Shortly after the USA left the JCPOA nuclear deal with Iran, the situation in the Mideast escalated. Iran launched an airstrike against the Golan Heights in Israel. This was the reprisal following the numerous Israeli attacks on military institutions that occurred over the last few weeks. As a response to Trump’s nuclear deal decision, many demonstrators took to the streets in Iran. The bigger part of the population stands behind the deal.
The day after the announcement, Iranian ultra-conservative MPs burned a USA flag and shouted slogans like “death to America!”, while the moderate wings (to which the President Rouhani belongs) protested.
Trump criticizes that the deal just delays the construction of nuclear weapons rather than prevent it. After the nuclear deal expires, it is technically possible that Iran could just start building nuclear missiles once again. That being said, it is very important to understand the deal’s intent: to pacify the escalating situation in Middle East – not to solve it. At the time, the conflict between Iran and the west were getting stronger, the sanctions against Iran kept getting tougher, and Iran was still constructing nuclear weapons. In autumn of 2015, Iran signed the compromise, agreeing to stop the construction of nuclear weapons and that it is now controlled by the International Atomic Energy Agency (IAEA). The second agreement was that if Iran adheres to the accord, the economic sanctions against Iran would be repealed. All in all, the arrangement wasn’t intended to keep Iran from ever building nuclear weapons, but to reduce the possibility of their construction as much as possible. So far, its purpose has been fulfilled.
Trump also claims that the commission has insufficient access to military establishments. The Iran Nuclear Deal is by no means perfect; for example, Iran always has two weeks’ notice before the commission examines the requested facility, during which they could potentially remove and relocate weapons. It’s also true hat, with the money of the dropped sanctions, Iran supports the radical “Hezbollah” group. According to the IAEA, and numerous international and independent bodies, Trump left the deal without Iran having breached their agreement once. Ex-president Obama, echoing these sentiments, claims that this is “a serious mistake”.
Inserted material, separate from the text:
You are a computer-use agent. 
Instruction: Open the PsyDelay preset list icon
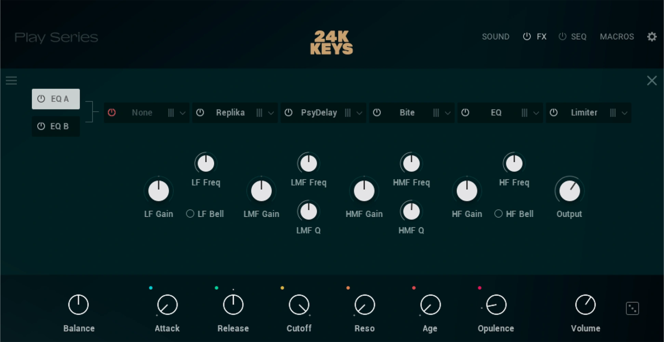pyautogui.click(x=348, y=113)
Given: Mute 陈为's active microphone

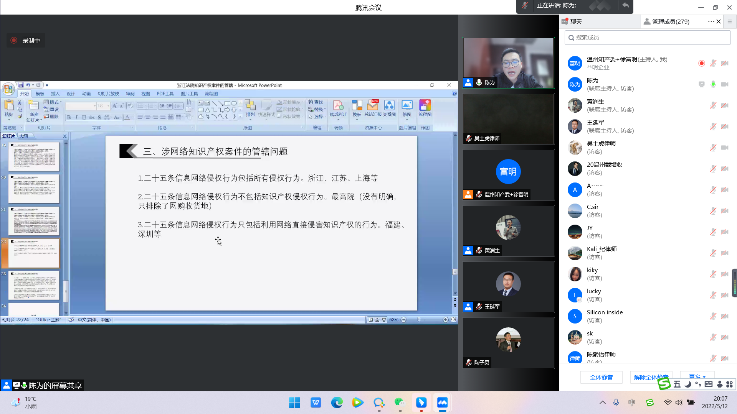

What is the current problem? Because the USA threatened every company and country with sanctions, that still works in Iran or keeps up positive relations with the nation, enterprises active in Iran and the USA will have to decide if they want to leave Iran or take hard US-sanctions. This is the point where the European Union gets involved.
The speaker of Federica Mogherini, the Commissary for external affairs of the European Union, said in a statement that the objective is to keep the deal alive, even without the USA. But first, the member states of the EU have to come to an agreement upon which policy will be followed. Iran demands from the EU that it try to maintain the deal and support its economical interests. It is less about word than about a covenant concerning economical questions, just like the important Iranian oil exports.
The EU could also use another tactic, the so-called “blocking statute”. This instrument forbids EU-companies to submit to US-sanctions – that is the goal of Jean-Claude Juncker, the President of the European Commission. Theoretically it could work, but practically, it is very improbable that the companies involved will be protected. The step would have more of a symbolic nature.
The European Union made clear that it is also very important to separate Iran’s aggressive domestic politics from the nuclear deal . The speaker emphasized that you cannot confuse these various problems if you want to find any solution. It is crucial to keep the deal alive for Iran’s internal stability , because if it fails, the hardliners in Iran will get stronger, potentially destabilizing the region. Additionally, if the deal fails, Russian and Chinese influence will get stronger in the Middle East.
All in all, the European Union needs to act now and show strength by saving the deal, in effort to gain influence and, most importantly, deescalate the rising crisis. The time has come to show to the world that the European Union is an important and powerful institution, one that knows how to deal with difficult situations with tact and proper communication rather than destruction, like Trump!